The order stipulates that if a commander discovers that an
infiltrator has recently entered a given area, he "may order his
deportation before 72 hours elapse from the time he is served the
written deportation order, provided the infiltrator is deported to the
country or area from whence he infiltrated."
The order also allows for criminal proceedings against suspected
infiltrators that could produce sentences of up to seven years.
Individuals able to prove that they entered the West Bank legally but
without permission to remain there will also be tried, on charges
carrying a maximum sentence of three years. (According to current
Israeli law, illegal residents typically receive one-year sentences.)
The new provision also allow the IDF commander in the area to
require that the infiltrator pay for the cost of his own detention,
custody and expulsion, up to a total of NIS 7,500.
The fear that Palestinians with Gaza addresses will be the first to
be targeted by this order is based on measures that Israel has taken in
recent years to curtail their right to live, work, study or even visit
the West Bank. These measures violated the Oslo Accords.

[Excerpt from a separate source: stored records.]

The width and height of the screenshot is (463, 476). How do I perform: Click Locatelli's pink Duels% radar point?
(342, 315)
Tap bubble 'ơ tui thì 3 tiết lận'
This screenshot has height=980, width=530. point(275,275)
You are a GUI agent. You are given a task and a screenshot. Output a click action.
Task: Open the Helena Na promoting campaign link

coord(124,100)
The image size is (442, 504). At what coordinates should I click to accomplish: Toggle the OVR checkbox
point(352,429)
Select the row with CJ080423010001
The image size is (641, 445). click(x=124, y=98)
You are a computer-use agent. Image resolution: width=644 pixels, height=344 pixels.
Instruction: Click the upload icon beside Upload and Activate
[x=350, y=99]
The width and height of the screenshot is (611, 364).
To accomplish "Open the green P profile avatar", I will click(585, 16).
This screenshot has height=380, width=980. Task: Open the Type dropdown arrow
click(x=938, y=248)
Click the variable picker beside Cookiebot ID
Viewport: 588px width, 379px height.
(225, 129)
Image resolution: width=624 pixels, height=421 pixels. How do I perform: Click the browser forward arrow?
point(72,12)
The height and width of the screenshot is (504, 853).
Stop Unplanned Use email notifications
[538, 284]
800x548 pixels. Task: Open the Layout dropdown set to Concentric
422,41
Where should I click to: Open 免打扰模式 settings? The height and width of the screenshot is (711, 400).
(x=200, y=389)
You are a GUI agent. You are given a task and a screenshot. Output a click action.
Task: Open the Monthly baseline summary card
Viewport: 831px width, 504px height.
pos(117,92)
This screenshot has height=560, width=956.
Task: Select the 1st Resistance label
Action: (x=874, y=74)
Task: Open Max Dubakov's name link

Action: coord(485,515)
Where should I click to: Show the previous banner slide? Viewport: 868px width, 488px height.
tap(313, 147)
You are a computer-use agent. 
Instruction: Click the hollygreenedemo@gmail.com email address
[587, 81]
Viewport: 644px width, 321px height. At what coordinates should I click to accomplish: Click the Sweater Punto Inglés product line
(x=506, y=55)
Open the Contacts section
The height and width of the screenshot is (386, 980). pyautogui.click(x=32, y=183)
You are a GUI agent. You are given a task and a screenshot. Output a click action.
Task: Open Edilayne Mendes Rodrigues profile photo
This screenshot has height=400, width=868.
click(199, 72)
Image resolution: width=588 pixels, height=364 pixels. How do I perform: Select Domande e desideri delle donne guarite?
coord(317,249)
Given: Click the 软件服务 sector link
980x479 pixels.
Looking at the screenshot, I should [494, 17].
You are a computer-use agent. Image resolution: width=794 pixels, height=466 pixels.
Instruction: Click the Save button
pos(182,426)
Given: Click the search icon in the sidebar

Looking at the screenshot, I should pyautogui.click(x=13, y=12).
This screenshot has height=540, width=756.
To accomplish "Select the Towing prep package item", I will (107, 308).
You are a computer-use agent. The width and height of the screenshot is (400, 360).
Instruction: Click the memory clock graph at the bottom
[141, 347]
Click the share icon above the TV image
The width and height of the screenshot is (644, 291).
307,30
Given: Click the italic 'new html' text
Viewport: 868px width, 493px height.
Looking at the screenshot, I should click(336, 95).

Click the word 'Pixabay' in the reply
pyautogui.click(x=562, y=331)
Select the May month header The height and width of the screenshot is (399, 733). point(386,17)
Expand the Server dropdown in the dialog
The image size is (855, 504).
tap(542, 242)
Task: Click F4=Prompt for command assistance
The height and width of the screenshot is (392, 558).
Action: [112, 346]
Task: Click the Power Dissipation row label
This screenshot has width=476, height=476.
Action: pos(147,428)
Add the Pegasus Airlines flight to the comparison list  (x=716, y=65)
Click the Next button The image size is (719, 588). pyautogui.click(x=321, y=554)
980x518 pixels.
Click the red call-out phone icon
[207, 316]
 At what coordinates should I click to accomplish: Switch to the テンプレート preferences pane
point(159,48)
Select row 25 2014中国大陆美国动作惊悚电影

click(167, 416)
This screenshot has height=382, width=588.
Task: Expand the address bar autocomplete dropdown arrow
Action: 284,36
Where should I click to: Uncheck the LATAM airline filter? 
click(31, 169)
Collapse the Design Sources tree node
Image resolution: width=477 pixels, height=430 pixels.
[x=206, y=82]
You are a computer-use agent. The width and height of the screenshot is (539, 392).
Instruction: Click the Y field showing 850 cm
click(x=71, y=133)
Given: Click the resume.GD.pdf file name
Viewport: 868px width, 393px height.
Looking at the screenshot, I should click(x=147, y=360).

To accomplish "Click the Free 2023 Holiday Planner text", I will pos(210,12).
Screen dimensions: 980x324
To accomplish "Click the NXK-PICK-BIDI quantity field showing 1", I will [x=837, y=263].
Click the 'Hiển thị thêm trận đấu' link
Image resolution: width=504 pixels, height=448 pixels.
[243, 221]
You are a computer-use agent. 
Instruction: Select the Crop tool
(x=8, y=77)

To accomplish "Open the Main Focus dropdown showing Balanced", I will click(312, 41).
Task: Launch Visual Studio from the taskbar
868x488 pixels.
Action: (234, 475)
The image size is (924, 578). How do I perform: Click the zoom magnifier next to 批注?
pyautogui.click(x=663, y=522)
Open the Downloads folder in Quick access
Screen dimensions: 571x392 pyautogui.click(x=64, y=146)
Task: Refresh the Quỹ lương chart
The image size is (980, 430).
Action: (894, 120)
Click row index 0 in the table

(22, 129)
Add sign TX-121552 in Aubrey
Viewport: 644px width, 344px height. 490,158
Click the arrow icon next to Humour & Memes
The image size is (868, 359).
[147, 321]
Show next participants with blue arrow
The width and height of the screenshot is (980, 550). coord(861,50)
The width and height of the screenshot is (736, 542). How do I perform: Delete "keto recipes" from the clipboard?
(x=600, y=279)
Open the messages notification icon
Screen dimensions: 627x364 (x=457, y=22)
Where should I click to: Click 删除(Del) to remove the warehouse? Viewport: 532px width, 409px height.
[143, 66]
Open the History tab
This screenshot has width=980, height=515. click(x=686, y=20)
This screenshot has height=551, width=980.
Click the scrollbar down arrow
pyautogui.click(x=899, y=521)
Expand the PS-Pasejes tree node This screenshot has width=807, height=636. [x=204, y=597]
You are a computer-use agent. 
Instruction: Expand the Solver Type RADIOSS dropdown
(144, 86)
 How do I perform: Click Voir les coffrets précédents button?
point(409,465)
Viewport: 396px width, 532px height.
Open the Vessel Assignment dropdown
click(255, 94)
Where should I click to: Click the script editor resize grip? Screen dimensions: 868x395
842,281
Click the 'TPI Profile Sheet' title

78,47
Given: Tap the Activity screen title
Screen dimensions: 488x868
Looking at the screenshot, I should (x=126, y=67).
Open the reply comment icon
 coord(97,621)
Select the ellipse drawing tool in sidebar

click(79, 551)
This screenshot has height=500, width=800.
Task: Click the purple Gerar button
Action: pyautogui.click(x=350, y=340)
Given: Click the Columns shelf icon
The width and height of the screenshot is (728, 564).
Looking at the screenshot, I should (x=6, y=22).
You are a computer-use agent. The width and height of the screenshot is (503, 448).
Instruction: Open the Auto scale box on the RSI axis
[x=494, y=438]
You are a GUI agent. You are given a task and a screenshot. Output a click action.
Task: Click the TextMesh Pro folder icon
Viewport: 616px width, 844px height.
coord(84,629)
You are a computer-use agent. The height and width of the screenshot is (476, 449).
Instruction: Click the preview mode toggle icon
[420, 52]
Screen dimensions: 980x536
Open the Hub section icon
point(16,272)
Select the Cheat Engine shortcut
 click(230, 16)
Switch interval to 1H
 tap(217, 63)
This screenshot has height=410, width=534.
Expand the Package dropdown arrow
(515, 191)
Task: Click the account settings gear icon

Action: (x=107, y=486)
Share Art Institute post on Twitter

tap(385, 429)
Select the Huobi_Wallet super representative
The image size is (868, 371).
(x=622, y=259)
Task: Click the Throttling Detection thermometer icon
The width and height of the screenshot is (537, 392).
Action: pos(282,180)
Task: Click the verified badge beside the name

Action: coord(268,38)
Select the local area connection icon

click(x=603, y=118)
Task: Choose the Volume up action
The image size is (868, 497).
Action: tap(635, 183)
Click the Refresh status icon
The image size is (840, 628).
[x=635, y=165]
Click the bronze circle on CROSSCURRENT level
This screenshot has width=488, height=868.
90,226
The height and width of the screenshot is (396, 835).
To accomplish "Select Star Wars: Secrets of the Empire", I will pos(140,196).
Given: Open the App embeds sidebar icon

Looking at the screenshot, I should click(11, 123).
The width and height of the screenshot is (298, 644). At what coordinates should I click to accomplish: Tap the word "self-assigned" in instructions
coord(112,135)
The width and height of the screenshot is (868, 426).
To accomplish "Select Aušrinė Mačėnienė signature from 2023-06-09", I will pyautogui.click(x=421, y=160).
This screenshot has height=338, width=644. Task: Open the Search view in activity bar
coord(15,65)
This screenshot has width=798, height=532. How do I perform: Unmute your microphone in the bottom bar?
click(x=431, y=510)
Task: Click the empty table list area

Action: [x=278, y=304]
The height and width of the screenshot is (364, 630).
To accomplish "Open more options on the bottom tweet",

According to a decision by the West Bank commander that was not
backed by military legislation, since 2007, Palestinians with Gaza
addresses must request a permit to stay in the West Bank. Since 2000,
they have been defined as illegal sojourners if they have Gaza
addresses, as if they were citizens of a foreign state. Many of them
have been deported to Gaza, including those born in the West Bank.
Currently, Palestinians need special permits to enter areas near
the separation fence, even if their homes are there, and Palestinians
have long been barred from the Jordan Valley without special
authorization. Until 2009, East Jerusalemites needed permission to
enter Area A, territory under full PA control.
Another group expected to be particularly harmed by the new rules
are Palestinians who moved to the West Bank under family reunification
provisions, which Israel stopped granting for several years.
In 2007, amid a number of Hamoked petitions and as a goodwill
gesture to Palestinian President Mahmoud Abbas, tens of thousands of
people received Palestinian residency cards. The PA distributed the
cards, but Israel had exclusive control over who could receive them.
Thousands of Palestinians, however, remained classified as "illegal
sojourners," including many who are not citizens of any other country.
The new order is the latest step by the Israeli government in
recent years to require permits that limit the freedom of movement and
residency previously conferred by Palestinian ID cards. The new
regulations are particularly sweeping, allowing for criminal measures
and the mass expulsion of people from their homes.
The IDF Spokesman's Office said in response, "The amendments to the
order on preventing infiltration, signed by GOC Central Command, were
issued as part of a series of manifests, orders and appointments in
Judea and Samaria, in Hebrew and Arabic as required, and will be posted
in the offices of the Civil Administration and military courts' defense
attorneys in Judea and Samaria. The IDF is ready to implement the
order, which is not intended to apply to Israelis, but to illegal
sojourners in Judea and Samaria."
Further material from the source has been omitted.